Telecom Italia va racheter 500 millions d’euros de dette obligataire

L’opération, qui prévoit le rachat partiel de 4 souches à maturité 2013 et 2014, devrait être bouclée le 17 juillet
Yves-Marc Le Reour

Telecom Italia a lancé vendredi dernier un rachat de dette obligataire d’environ 500 millions d’euros réparti sur plusieurs souches. Montée par BNP Paribas, Citigroup et Merrill Lynch, l’opération prévoit le rachat prioritaire d’obligations à maturité janvier 2014 (500 millions d’euros). Sont ensuite concernées des souches à échéance juillet 2013 (500 millions), mars 2013 (645 millions) et enfin mai 2014 (673 millions).

Telecom Italia a précisé qu’il se réservait «le droit de changer de manière discrétionnaire le montant maximum de l’opération à la hausse ou à la baisse», son intention n’étant pas de racheter la totalité des titres en circulation qui correspondrait à un montant agrégé de 2,3 milliards d’euros. Motivée par le souci d’optimiser sa structure de bilan, cette initiative vise également à «fournir de la liquidité aux détenteurs des souches obligataires rachetées», ajoute l’opérateur de télécoms historique.

Les porteurs obligataires ont jusqu’au 12 juillet pour présenter leurs titres à l’offre pour un montant minimal de 50.000 euros pour chaque souche. La fixation du prix de rachat est attendue le 13 juillet, la date de règlement étant prévue le 17 juillet.

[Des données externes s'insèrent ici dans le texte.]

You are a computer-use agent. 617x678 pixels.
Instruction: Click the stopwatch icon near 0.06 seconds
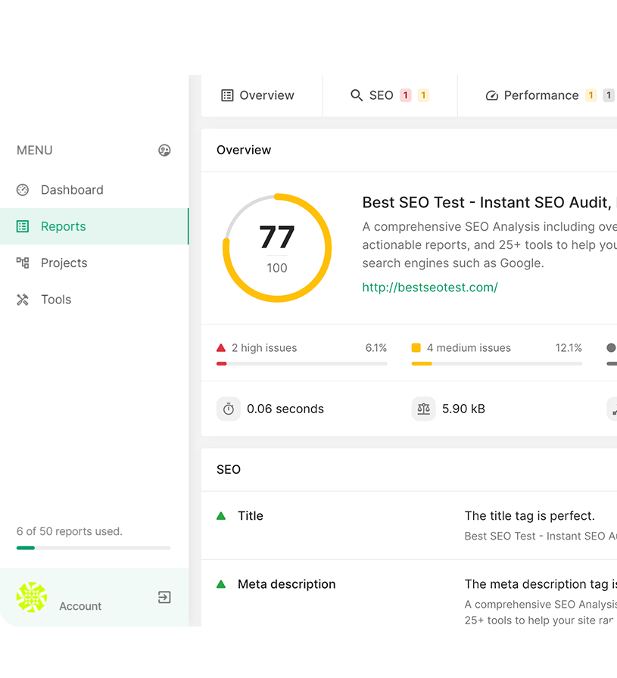pyautogui.click(x=229, y=409)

Après avoir réduit sa dette nette de 1,2 milliard d’euros à 30,8 milliards d’euros en 2011, le groupe italien avait indiqué en début d’année vouloir accélérer ce rythme, en diminuant sa dette de 3,3 milliards supplémentaires à l’horizon décembre 2012. Il a certes démenti le mois dernier vouloir procéder à la cession de son réseau fixe dont la valeur pourrait atteindre 15 milliards d’euros, mais les analystes de Goldman Sachs estiment que «l’opérateur transalpin, à l’image d’autres opérateurs d’Europe du Sud, aura encore des efforts à faire pour que son niveau d’endettement revienne dans la moyenne du secteur européen des télécoms d’ici à 2014».

Le respect de son plan de désendettement est d’autant plus important que sa note à long terme (Baa2 chez Moody’s, BBB chez Standard & Poor’s et Fitch) est toujours placée sous perspective négative par les trois agences de crédit. Alors que Telecom Italia doit publier ses résultats semestriels le 1er août, les analystes d’Exane sont pour leur part plus optimistes en tablant sur «un chiffre d’affaires meilleur que prévu qui devrait permettre de stabiliser la note de crédit du groupe sans compromettre sa politique de dividende». L’action a terminé hier en hausse de près de 4% à 0,75 euro.